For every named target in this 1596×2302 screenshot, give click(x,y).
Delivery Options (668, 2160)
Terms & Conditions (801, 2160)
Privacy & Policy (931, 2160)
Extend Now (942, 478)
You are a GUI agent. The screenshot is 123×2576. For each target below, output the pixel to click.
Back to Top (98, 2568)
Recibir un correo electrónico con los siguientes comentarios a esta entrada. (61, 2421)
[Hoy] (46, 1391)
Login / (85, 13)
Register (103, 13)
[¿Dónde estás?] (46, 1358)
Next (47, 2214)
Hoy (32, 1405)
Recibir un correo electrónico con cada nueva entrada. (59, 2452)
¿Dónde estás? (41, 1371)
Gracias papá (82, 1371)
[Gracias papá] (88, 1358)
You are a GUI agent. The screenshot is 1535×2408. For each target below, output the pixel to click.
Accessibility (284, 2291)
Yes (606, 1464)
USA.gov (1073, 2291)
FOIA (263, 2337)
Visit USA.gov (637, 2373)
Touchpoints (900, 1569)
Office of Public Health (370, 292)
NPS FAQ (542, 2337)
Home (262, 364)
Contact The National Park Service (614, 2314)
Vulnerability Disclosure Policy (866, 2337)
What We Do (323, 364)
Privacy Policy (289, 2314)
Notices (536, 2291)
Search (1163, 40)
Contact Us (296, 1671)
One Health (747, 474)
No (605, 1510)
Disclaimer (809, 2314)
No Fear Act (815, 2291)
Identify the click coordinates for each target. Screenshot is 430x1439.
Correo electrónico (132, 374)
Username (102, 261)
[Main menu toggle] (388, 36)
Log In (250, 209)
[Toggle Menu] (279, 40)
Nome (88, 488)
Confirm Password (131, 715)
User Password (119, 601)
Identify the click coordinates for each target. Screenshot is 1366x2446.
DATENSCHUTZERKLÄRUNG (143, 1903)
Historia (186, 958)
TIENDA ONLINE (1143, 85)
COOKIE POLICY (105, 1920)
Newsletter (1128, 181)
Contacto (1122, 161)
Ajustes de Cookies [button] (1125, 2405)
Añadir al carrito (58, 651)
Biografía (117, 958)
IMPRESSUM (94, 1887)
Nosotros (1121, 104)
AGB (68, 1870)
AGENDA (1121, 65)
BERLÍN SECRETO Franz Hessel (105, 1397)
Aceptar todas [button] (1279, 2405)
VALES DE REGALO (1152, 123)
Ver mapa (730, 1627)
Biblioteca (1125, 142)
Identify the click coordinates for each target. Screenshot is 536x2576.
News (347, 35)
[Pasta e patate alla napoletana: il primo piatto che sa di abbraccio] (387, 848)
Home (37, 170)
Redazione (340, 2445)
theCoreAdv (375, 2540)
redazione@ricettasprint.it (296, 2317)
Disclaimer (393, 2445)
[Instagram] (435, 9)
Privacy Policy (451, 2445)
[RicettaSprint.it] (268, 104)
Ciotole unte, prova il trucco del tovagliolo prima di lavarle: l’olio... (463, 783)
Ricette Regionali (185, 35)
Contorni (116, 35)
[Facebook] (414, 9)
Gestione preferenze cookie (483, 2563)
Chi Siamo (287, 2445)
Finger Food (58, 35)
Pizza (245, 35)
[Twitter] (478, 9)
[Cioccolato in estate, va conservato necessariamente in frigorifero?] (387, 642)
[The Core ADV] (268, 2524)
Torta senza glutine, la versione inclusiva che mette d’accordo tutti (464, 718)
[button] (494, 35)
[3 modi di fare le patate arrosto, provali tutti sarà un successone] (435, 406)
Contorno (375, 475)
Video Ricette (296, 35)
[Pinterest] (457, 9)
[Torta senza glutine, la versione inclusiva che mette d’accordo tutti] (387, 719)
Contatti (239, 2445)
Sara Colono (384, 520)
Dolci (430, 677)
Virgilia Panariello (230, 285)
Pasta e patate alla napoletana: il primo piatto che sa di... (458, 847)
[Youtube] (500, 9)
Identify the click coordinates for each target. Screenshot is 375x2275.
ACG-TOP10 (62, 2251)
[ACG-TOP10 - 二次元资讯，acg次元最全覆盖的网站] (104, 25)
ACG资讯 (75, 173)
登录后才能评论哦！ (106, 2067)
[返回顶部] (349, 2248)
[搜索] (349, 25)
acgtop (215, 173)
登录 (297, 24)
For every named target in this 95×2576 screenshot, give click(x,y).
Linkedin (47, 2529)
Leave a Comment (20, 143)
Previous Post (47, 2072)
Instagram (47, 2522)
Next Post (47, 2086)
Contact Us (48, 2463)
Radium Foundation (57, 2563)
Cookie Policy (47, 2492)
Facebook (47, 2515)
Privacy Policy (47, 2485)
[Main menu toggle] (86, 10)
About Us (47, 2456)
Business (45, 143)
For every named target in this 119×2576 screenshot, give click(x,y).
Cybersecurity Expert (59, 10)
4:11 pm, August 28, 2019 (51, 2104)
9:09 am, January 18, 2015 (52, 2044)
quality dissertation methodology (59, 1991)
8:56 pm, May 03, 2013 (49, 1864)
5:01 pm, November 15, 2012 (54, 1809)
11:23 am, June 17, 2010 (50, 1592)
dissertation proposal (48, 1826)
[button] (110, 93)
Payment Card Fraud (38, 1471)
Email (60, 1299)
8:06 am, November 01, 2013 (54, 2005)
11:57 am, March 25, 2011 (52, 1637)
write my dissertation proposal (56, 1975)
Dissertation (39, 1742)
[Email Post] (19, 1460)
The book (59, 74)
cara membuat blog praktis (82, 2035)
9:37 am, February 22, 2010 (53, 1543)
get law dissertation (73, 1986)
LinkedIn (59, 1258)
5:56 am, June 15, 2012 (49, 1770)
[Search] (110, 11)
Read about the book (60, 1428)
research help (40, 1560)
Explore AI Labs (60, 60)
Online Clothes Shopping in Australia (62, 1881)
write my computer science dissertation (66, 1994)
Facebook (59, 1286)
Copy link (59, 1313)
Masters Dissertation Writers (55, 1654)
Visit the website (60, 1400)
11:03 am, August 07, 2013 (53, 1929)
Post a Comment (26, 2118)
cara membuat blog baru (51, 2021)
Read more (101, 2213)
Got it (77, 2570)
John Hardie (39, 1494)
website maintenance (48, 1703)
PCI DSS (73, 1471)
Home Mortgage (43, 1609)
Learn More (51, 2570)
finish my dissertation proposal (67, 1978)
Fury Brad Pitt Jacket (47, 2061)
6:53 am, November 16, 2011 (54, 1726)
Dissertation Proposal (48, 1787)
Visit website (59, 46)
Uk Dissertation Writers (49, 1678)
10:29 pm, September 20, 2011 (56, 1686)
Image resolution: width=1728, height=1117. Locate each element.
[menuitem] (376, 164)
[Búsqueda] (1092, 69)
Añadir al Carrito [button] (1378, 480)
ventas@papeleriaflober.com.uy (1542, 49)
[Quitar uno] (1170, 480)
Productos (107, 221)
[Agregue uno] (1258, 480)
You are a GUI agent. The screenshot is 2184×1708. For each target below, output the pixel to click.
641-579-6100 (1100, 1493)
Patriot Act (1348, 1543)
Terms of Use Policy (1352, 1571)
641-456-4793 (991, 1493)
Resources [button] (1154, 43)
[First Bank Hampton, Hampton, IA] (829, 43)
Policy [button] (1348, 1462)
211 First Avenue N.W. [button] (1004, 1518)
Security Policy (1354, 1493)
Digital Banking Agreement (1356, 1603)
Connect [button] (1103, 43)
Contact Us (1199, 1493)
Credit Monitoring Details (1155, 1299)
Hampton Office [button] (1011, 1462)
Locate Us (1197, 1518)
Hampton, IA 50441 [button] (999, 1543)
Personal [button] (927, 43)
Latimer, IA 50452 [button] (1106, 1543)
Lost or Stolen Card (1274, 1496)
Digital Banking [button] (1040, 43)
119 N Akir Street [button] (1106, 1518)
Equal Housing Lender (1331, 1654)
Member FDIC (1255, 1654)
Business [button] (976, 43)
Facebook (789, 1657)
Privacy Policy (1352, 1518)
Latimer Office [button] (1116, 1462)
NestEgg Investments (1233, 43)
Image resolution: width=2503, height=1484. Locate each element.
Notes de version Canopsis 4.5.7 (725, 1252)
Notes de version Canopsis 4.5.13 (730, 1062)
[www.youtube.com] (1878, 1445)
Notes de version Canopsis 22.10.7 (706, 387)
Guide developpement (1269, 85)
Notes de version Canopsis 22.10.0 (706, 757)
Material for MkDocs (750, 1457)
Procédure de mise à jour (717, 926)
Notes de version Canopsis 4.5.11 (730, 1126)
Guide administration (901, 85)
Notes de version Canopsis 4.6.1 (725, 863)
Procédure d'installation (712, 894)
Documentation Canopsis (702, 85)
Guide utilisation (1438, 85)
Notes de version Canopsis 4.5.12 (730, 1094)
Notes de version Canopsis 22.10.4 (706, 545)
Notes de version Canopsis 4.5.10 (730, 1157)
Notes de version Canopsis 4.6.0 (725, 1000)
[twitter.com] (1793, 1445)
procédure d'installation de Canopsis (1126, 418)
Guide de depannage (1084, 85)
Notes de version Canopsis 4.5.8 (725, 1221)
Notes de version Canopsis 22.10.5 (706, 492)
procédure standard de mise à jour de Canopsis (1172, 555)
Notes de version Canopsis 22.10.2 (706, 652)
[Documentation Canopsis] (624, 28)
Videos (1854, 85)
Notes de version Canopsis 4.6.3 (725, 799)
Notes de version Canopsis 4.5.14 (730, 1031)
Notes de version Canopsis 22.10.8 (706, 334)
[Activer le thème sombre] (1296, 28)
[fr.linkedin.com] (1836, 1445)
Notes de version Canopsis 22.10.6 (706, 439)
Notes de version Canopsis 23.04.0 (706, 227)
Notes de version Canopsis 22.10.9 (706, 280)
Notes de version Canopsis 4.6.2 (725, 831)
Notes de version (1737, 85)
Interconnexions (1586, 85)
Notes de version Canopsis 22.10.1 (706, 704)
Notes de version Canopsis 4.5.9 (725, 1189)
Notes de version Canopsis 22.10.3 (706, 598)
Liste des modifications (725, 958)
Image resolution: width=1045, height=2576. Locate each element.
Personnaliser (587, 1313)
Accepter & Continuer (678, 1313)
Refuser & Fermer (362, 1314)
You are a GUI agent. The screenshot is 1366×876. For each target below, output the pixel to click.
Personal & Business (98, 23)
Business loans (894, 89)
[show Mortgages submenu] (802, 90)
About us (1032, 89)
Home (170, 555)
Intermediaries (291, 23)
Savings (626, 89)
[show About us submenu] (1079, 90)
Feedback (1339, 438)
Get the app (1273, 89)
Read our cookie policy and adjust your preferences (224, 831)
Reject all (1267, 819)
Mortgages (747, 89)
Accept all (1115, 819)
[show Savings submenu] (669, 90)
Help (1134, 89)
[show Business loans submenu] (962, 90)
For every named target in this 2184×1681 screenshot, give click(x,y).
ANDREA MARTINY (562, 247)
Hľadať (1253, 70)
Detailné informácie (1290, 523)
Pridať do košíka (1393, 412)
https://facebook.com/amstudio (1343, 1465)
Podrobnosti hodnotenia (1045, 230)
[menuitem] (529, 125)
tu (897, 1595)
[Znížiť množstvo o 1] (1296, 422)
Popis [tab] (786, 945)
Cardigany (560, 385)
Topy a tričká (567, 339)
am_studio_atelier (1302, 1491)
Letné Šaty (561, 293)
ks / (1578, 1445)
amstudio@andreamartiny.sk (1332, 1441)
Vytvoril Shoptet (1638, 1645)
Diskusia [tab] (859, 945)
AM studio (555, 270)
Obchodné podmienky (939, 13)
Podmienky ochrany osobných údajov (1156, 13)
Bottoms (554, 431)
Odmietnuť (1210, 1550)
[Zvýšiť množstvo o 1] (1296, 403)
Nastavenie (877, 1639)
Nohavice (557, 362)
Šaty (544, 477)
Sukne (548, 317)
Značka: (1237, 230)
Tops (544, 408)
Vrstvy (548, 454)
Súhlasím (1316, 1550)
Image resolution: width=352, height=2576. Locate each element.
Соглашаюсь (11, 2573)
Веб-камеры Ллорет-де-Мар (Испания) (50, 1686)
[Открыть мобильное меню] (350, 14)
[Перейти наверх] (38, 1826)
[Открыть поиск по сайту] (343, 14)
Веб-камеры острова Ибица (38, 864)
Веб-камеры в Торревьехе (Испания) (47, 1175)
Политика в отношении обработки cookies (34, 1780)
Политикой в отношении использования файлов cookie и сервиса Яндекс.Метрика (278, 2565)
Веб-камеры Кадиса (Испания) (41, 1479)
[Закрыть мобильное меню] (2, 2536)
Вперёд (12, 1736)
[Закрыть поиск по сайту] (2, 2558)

THE PROBLEM >>
Here the job is to set down exactly the lines of the material above that fall between the one with "Online Clothes Shopping" and the one with "John Hardie (39, 1494)", inclusive, and nothing beyond them.

TASK RESPONSE >>
Online Clothes Shopping in Australia (62, 1881)
write my computer science dissertation (66, 1994)
Facebook (59, 1286)
Copy link (59, 1313)
Masters Dissertation Writers (55, 1654)
Visit the website (60, 1400)
11:03 am, August 07, 2013 (53, 1929)
Post a Comment (26, 2118)
cara membuat blog baru (51, 2021)
Read more (101, 2213)
Got it (77, 2570)
John Hardie (39, 1494)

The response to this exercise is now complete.